Dietary advanced glycation end products (AGEs) and type 2 diabetes (T2D): a case-control study

Saud Salman Alharbi; Iman M Mirza; Wala Ibrahim Alzahrani; Seham O Alsulami; Salman Hamdan Alsaqri; Sultan Mohammed Alanazi; Gaber Mohamed Gomaa Shehab

doi:10.3389/fnut.2026.1737974

Dietary advanced glycation end products (AGEs) and type 2 diabetes (T2D): a case-control study

Front Nutr. 2026 Feb 4:13:1737974. doi: 10.3389/fnut.2026.1737974. eCollection 2026.

Authors

Saud Salman Alharbi¹, Iman M Mirza¹, Wala Ibrahim Alzahrani², Seham O Alsulami³, Salman Hamdan Alsaqri⁴, Sultan Mohammed Alanazi⁵, Gaber Mohamed Gomaa Shehab⁶

Affiliations

¹ Consultant Family Medicine, Department of Family and Community Medicine, Faculty of Medicine, University of Tabuk, Tabuk, Saudi Arabia.
² Department of Clinical Nutrition, Faculty of Applied Medical Sciences, King Abdulaziz University, Jeddah, Saudi Arabia.
³ Department of Biochemistry, Faculty of Science, University of Tabuk, Tabuk, Saudi Arabia.
⁴ Medical Surgical Department, College of Nursing, Hail University, Hail, Saudi Arabia.
⁵ Medical Laboratory Technology, Northern Border University, Arar, Saudi Arabia.
⁶ Department of Biochemistry, College of Medicine, Taif University, Taif, Saudi Arabia.

Abstract

Background: Advanced glycation end products (AGEs), which are formed through non-enzymatic reactions between sugars and proteins or lipids, are abundant in diets high in processed foods and those cooked at high temperatures. Growing evidence suggests that dietary AGEs may contribute to oxidative stress, inflammation, and insulin resistance, thereby influencing the development of type 2 diabetes (T2D). This study aimed to investigate the association between dietary AGE intake and the risk of developing T2D in adults.

Methods: This case-control study included 225 adults recently diagnosed with type 2 diabetes and 450 healthy controls (18-60 years) recruited from Tabuk University Hospital. Dietary advanced glycation end product (AGE) intake was estimated using a proprietary scoring method based on the AGE content (kU/100 g) of 108 food items listed in a validated food frequency questionnaire (FFQ). Logistic regression models, adjusted for potential confounders, were applied to calculate odds ratios (ORs) and 95% confidence intervals (CIs) for type 2 diabetes across tertiles of dietary AGE intake.

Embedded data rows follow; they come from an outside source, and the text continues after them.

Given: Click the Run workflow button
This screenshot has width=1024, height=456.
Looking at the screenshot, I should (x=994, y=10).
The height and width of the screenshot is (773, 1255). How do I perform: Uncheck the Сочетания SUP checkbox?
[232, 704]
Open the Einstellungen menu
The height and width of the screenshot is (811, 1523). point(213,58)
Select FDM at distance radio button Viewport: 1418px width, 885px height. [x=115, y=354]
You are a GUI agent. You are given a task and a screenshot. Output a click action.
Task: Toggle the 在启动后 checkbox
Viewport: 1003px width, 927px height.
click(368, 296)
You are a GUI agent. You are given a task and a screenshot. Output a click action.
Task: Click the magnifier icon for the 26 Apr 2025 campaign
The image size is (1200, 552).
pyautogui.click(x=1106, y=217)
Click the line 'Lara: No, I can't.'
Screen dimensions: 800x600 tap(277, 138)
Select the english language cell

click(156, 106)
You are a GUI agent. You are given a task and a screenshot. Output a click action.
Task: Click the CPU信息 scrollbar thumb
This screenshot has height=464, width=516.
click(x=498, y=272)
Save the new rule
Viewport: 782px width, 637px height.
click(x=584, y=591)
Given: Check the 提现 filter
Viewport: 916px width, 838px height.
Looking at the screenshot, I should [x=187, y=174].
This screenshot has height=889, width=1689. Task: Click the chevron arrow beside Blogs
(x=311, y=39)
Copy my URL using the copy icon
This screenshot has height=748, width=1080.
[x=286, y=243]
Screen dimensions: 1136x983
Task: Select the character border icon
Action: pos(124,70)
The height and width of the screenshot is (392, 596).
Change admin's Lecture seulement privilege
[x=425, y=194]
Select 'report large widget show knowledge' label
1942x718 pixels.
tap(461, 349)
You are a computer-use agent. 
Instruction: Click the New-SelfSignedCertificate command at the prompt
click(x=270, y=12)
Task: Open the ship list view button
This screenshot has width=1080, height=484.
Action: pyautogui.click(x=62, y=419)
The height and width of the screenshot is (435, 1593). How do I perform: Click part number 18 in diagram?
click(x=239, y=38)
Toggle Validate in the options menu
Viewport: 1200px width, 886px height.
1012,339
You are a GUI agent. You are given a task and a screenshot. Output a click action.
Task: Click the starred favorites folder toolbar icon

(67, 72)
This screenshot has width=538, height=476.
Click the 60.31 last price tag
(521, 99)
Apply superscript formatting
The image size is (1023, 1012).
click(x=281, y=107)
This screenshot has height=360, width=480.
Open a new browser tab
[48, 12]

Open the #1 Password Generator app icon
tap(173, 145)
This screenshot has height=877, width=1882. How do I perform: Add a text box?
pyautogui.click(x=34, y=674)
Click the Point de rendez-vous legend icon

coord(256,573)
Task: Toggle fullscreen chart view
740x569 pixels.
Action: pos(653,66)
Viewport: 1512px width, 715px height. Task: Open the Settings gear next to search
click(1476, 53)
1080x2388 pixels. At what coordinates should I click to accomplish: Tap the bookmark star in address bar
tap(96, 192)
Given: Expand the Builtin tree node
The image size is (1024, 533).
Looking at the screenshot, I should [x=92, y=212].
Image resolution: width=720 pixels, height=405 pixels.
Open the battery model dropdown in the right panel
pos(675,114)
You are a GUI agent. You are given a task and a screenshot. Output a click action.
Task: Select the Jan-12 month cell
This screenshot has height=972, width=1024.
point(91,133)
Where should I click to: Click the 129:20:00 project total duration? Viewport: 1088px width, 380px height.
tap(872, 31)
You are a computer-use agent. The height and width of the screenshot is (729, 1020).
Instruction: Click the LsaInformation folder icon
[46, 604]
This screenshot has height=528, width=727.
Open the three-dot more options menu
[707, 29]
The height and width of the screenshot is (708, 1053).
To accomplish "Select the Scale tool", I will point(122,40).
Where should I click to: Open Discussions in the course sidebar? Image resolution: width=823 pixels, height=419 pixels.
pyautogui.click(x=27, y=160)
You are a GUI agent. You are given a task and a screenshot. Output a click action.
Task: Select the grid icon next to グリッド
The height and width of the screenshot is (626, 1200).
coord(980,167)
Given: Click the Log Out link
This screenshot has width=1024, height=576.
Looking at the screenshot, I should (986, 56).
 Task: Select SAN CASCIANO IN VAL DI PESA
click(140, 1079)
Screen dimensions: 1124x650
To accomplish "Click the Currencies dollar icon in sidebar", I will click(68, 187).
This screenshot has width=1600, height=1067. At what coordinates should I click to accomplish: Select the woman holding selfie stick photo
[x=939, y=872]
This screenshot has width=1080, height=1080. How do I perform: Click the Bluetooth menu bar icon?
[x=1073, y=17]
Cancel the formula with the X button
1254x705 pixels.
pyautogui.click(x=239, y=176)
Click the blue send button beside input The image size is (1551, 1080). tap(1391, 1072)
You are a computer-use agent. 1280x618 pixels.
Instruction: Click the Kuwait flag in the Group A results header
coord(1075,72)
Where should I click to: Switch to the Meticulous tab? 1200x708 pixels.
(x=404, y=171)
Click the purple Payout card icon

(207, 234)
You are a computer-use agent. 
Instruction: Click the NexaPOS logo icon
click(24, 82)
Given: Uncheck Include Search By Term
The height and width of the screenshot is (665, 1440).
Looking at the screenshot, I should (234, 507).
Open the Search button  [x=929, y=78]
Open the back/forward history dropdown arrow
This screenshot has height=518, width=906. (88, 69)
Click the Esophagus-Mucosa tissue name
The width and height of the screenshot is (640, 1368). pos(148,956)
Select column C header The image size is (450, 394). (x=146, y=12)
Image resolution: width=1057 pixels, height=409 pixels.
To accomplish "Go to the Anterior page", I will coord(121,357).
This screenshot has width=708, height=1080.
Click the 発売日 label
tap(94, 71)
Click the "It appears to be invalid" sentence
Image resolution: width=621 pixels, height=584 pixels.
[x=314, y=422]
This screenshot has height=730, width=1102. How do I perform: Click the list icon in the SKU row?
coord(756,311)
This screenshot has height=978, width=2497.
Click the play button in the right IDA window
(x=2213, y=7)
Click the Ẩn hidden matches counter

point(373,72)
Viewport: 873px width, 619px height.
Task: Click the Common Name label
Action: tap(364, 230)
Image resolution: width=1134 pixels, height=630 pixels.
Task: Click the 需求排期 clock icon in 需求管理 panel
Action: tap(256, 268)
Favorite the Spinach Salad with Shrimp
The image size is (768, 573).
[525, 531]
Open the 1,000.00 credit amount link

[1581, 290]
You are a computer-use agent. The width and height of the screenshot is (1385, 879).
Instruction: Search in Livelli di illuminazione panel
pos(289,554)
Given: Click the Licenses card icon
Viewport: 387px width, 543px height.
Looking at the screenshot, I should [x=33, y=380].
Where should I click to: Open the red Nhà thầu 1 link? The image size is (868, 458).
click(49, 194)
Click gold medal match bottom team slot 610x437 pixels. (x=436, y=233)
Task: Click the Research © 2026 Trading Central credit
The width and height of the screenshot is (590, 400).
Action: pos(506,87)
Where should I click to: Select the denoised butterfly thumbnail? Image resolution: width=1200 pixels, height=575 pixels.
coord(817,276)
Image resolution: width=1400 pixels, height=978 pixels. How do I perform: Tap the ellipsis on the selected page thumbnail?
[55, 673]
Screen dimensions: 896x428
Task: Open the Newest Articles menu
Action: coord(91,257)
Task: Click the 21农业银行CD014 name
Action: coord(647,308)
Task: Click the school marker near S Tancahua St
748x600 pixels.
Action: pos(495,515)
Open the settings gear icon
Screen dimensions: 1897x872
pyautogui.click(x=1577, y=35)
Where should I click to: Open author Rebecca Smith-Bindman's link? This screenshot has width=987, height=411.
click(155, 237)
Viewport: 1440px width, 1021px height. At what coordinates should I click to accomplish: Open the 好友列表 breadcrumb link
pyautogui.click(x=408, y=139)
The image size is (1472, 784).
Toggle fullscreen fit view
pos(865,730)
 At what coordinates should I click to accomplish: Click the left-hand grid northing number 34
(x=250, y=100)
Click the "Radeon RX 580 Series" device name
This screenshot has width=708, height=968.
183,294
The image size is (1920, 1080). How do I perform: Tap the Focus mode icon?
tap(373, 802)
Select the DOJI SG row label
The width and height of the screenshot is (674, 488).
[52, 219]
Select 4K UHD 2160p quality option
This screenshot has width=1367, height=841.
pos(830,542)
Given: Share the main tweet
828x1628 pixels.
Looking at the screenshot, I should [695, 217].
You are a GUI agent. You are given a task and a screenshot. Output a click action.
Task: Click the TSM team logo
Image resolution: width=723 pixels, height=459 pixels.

Results: Among 675 participants (53% male; mean age = 38.13 ± 8.85 years; mean BMI = 26.85 ± 4.31 kg/m²), individuals with T2D had significantly higher median dietary AGE intake scores than controls (4,186 vs. 2,798 kU/100 g, P < 0.001). In fully adjusted logistic regression models, higher dietary AGE intake remained independently associated with increased odds of T2D. Compared with the lowest tertile, the highest tertile of AGE intake showed an adjusted odds ratio (OR) = 2.16 (95% CI: 1.06-4.09; P for trend < 0.001). In sensitivity analyses that included additional adjustment for key dietary components and modeled AGEs as a log-transformed continuous variable, each one-standard deviation increase in Ln(AGEs) was associated with a 42% higher odds of T2D (OR = 1.42; 95% CI: 1.04-1.95; P = 0.015). Stratified analyses indicated that this association was stronger and statistically significant primarily among individuals with overweight or obesity (BMI ≥25 kg/m²).

Conclusion: The findings indicate that higher dietary intake of AGEs is strongly associated with increased odds of type 2 diabetes, independent of major confounders. These results support growing evidence that diets rich in processed and high-heat-cooked foods contribute to metabolic disturbances and highlight the potential benefits of reducing AGE intake as part of diabetes prevention strategies. Further prospective and interventional studies are needed to confirm these findings and clarify the causal mechanisms involved.

Keywords: T2D; age; dietary advanced glycation end products; oxidative stress; type 2 diabetes.